「キリストが借入金を免除するとき」
説教:稲山聖修牧師
『ルカによる福音書』では、時に対立するファリサイ派とイエス・キリストは三度も食卓をともにする。まずは本日の箇所と、第二にはキリストが食卓につく前に身を清めなかったことに端を発する論争が繰り広げられる11章37節以降、そして第三には14章1節以降の物語。それぞれが独自の解き明かしの可能性をもちつつ、宴席が設けられた理由、そしてキリストがその招きを受けたわけを考えずにはおれない。ファリサイ派の招待に関する三つの物語のうち、第一の物語と第三の物語には、その場には社会の片隅に佇むように強いられていた人々が、ファリサイ派という別格の立場にある人々と対比されて描かれる。
本日の物語で登場するファリサイ派の人物には名前がキリストから呼ばれる。今日の箇所に続く40節ではシモンと称される。某かの面識はあるという具合で、何のためにキリストを食卓に招いたのか今一つ測りかねる。
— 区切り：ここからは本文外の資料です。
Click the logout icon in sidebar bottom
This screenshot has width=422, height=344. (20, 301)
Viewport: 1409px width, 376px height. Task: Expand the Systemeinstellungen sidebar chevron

しかしキリストとのやりとりを見るに、礼を尽くしてもてなしたとは言い難いところが、もう一人の重要人物である「罪深い女性」と対比されて明らかになる。女性がなぜ「罪深い」と見なされたのかは本日の箇所には直接には記されない。可能性としては「穢れた女性」「賤業に就いていた女性」の場合もありうる。けれども書き手は要らぬ詮索をせず、その女性の振る舞いのみを記す。女性は香油の入った石膏の壺を持ってきて部屋にいるキリストに後ろから近より、その足を涙でぬらし始め、自分の髪の毛でぬぐい、その足に接吻をしながら香油を塗った。当時の宴席では、今日とは異なった姿勢で食事をする。集う人々は横になって左手で頭を支えながら、右手を使って料理に手を伸ばした。足は投げ出されたままだ。そのような姿勢で集う人々が食事を囲む中でキリストの足を涙で濡らし、接吻しながら髪の毛でぬぐい香油を塗る振る舞い。この女性の振る舞いはあまりにも唐突で、シモンはこの女性を認めない。
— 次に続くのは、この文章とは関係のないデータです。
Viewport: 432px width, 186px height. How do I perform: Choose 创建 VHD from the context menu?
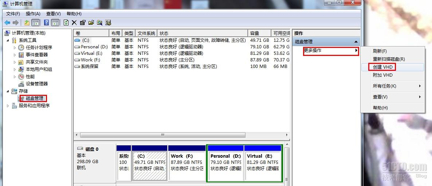382,67
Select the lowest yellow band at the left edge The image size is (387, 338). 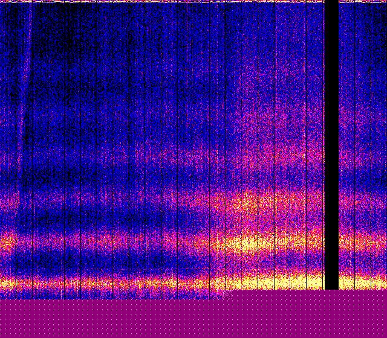coord(5,282)
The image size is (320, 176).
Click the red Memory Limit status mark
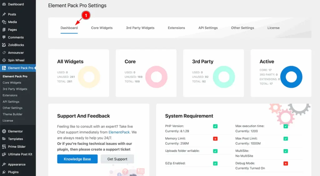(215, 139)
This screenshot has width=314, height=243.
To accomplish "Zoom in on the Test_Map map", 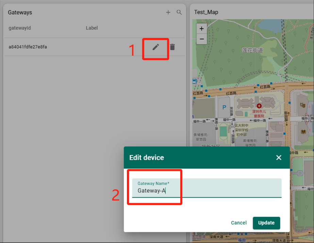I will [201, 29].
けれどもキリストはこの女性の振る舞いを通してファリサイ派のシモンを諫める。その際に引き合いに出すのが、有り体に言うならば借金の譬えだ。潔癖なファリサイ派の望む話題ではない。けれどもキリストは決して躊躇しない。この話はシモンだけにではなく、涙しながら香油を塗った女性にも向けられているからだ。
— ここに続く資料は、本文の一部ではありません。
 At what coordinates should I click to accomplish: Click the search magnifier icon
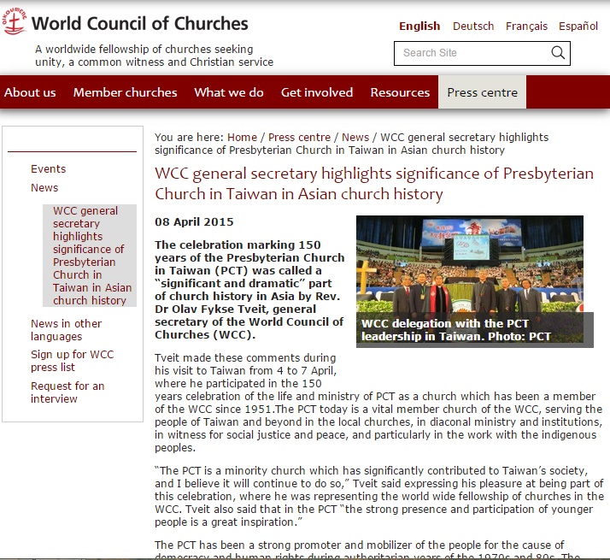point(558,53)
「ある金貸しから、二人の人が金を借りていた。一人は500デナリオン、もう一人は50デナリオンである。二人には返す金がなかったので、金貸しは両方の借金を帳消しにしてやった。二人のうち、どちらが多くその金貸しを愛するだろうか」。福音書の世界で「金貸し」は賤業であったという。つまりキリストは、自らを賤業に従事する者に重ねてシモンを諫める。返済能力を失い資金繰りに焦げついたときに、借入金を免除された場合、人はどう思うか。宴席にいた人々には縁遠い話かも知れないが、その場で言葉もなく涙する女性の日常にはしみとおる言葉。シモンもまた「帳消しにしてもらった額の多い方だと思います」と答える。キリストはただ頷くだけでなく、女性を振り向いて「この人を見よ」と語る。キリストの言葉は、物語に登場する女性だけに絞り込まれるだけでなく、普遍的な広がりを伴っている。続く具体的な諫めからは、シモンのキリストへの接し方が分かる。「わたしがあなたの家に入ったとき、あなたは足を洗う水もくれなかったが、この人は涙でわたしの足を濡らし、髪の毛でぬぐってくれた。あなたはわたしに接吻の挨拶もしなかったが、この人はわたしが入ってきてから、わたしの足に接吻してやまなかった。あなたは頭にオリーブ油を塗ってくれなかったが、この人は足に香油を塗ってくれた。だから言っておく。この人が多くの罪を赦されたことは、わたしに示した愛の大きさで分かる。赦されることの少ない者は、愛することも少ない」。そしてキリストは女性に「あなたの罪は赦された」といわれた。ファリサイ派には女性の振る舞いは眉をひそめずにはおれないほど艶やかにすら映ったかもしれないが、イエス・キリストの赦しと癒しとは、人間の身体性や具体的な生活と不可分にはされない。実に目線が低いのだ。
わたしたちも多くの人々から赦され、今を生かされている。イエス・キリストを通して明らかにされた神の愛の力であるところの聖霊のわざを通して、わたしたちは債務を免除されるどころか、人としての過ちや損失を補填さえされている。しがみつく傲慢さから手を離し、神への債務を補填してくださるキリストに自らを委ねよう。